A childcare provider fighting forced unionism in the U.S. Court of Appeals detailed Tuesday why she believes a related U.S. Supreme Court challenge will delay a decision in her case.
Kathleen D’Agostino and eight other childcare providers challenged a state law that requires them to accept union representation. They argued their position Jan. 5 before the 1st U.S. Circuit Court of Appeals. D’Agostino, however, notes it’s likely a decision will be delayed because of a related case already at the highest court. The Supreme Court heard arguments Monday on why California teachers shouldn’t have to fund union activities.
“We probably won’t have a decision in our case until after that case,” D’Agostino told The Daily Caller News Foundation. “The court doesn’t like to reverse decisions, obviously.”
The Supreme Court case could overturn 40 years of established labor law. Rebecca Friedrichs and the nine other teachers involved claim compulsory union payments violate their constitutional right to free speech. They note the union has engaged in activities and has taken positions they neither support nor wish to fund. D’Agostino and her lawyer determined it’s likely the appeals court will wait so its decision doesn’t conflict with what the Supreme Court decides.
A decision in favor of Friedrichs could also subject countless more cases from the last four decades to relitigation. Teachers are technically public-sector employees so a decision in favor of Friedrichs could set a precedent for all government workers. The National Right to Work Foundation (NRTW) is helping to represent the childcare providers. The foundation advocates for worker choice policies. It is also supporting Friedrichs and the other California teachers.
D’Agostino and her fellow childcare providers started their legal fight in 2012. At the time they lobbied the state legislature to not require them to join or fund the Service Employees International Union (SEIU).
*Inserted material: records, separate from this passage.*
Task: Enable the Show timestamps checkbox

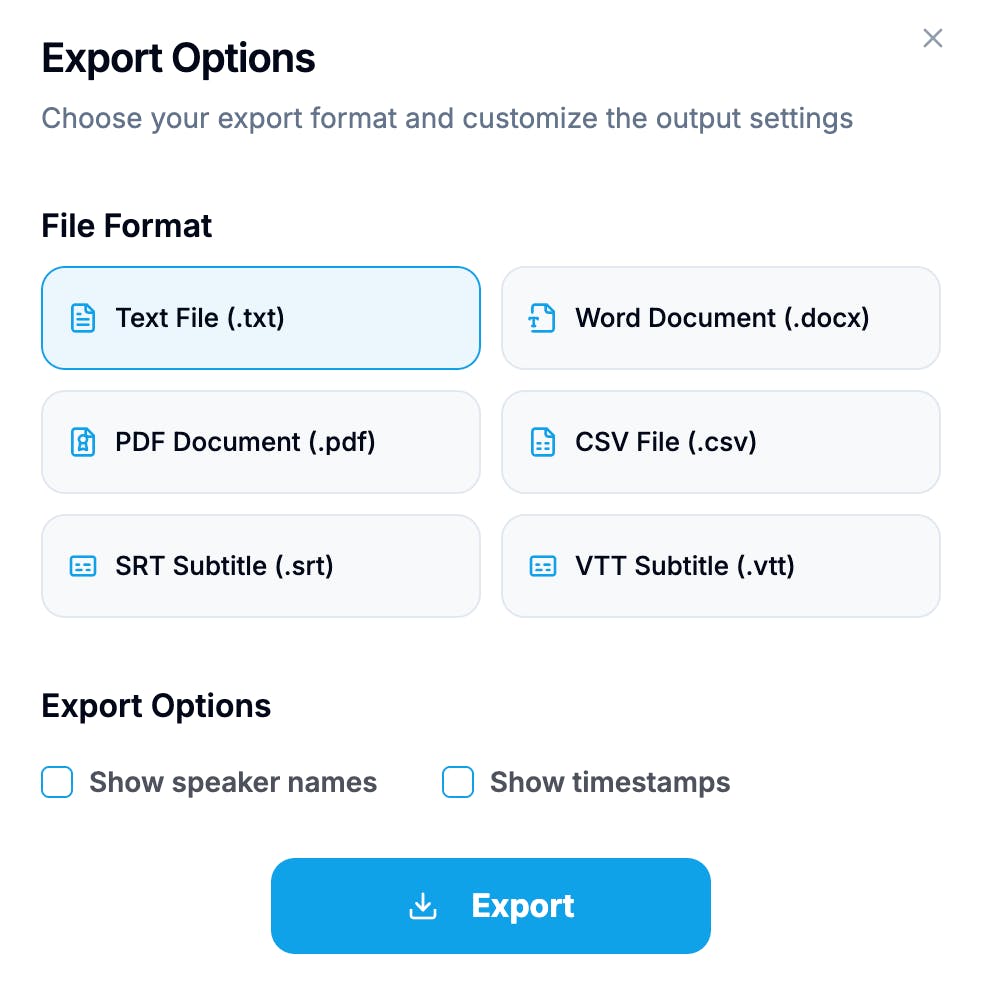Action: (458, 782)
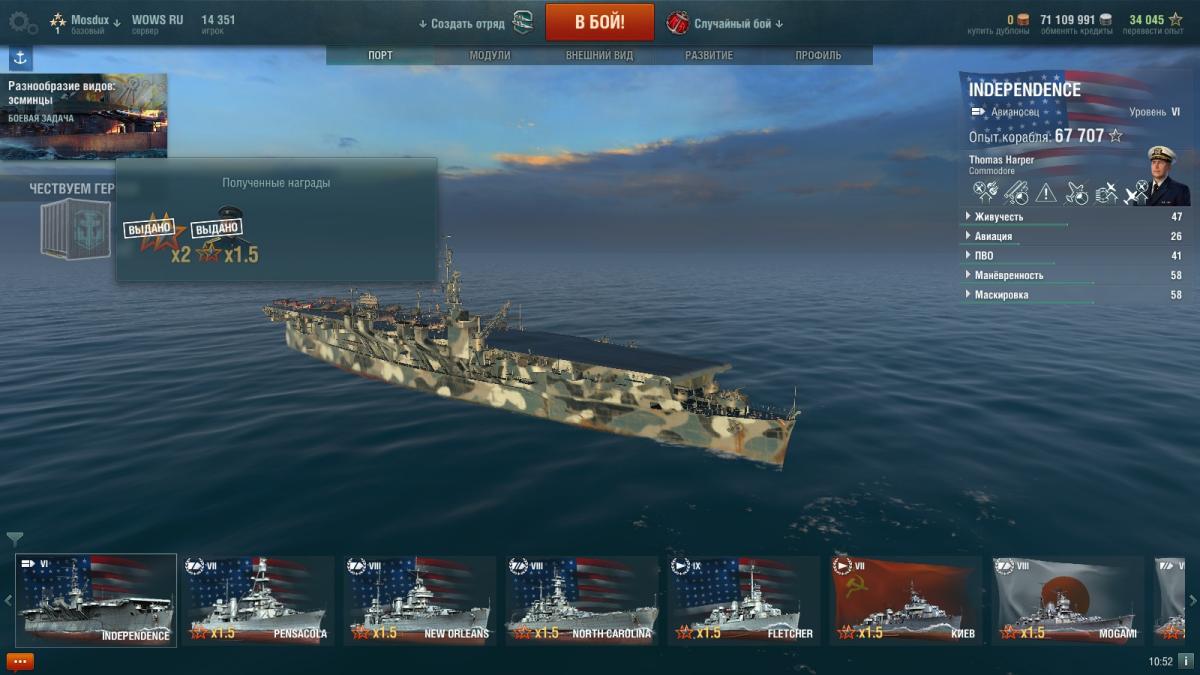The image size is (1200, 675).
Task: Open the ship carousel filter funnel
Action: 14,539
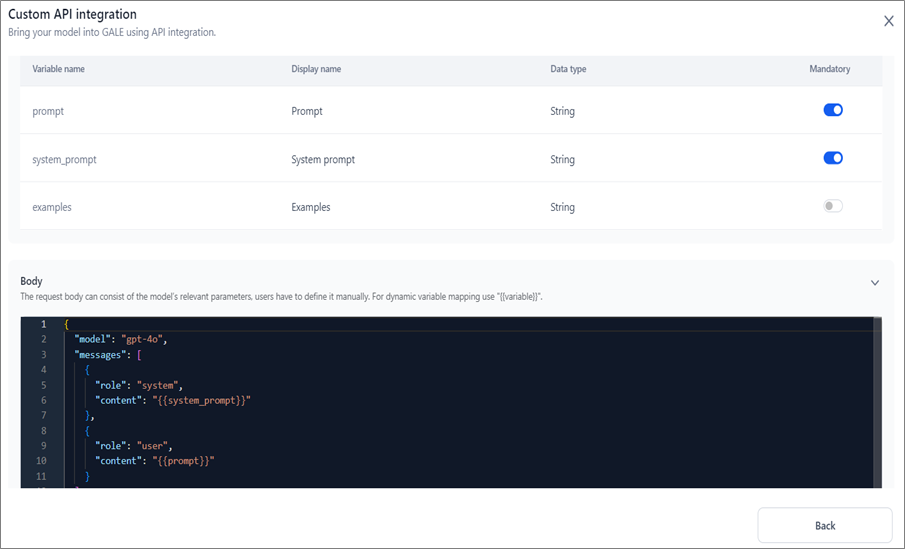Click the Variable name column header
This screenshot has width=905, height=549.
58,69
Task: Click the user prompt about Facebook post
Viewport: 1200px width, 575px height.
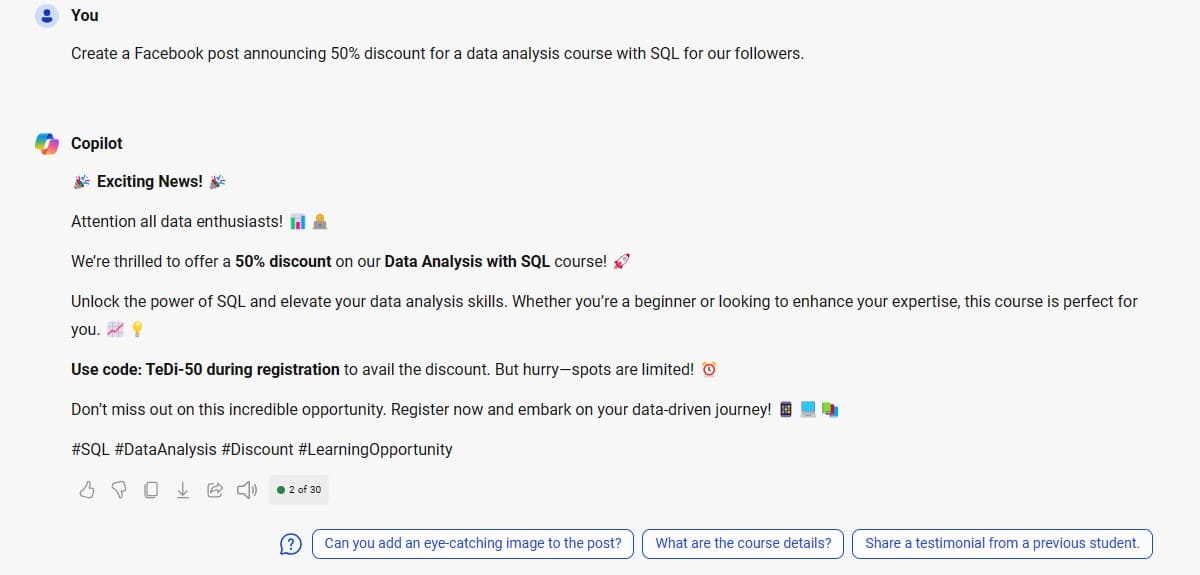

Eventually they decided to file a lawsuit.
“Our case was two parts,” D’Agostino recalled. “The first part of our case was challenging them on collecting dues. The second part challenged exclusive representation.”
A similar case compelled Massachusetts to settle with the childcare providers and not require compulsory dues. The Supreme Court ruled in the 2014 case Harris v. Quinn that Illinois home healthcare providers were not state workers and therefore could not be forced to pay union dues as one collective unit. D’Agostino is continuing the fight because the law still requires that childcare providers be represented by the SEIU even if they don’t have to pay union dues.
“The first part was settled because of Harris,” D’Agostino continued. “We are continuing our challenge against exclusive representation.”
A union simply has to be voted in as the exclusive representative for a workplace before it has the legal ability to speak on behalf of all the workers. D’Agostino was successful in ending mandatory union dues but the SEIU still represents her, which she opposes.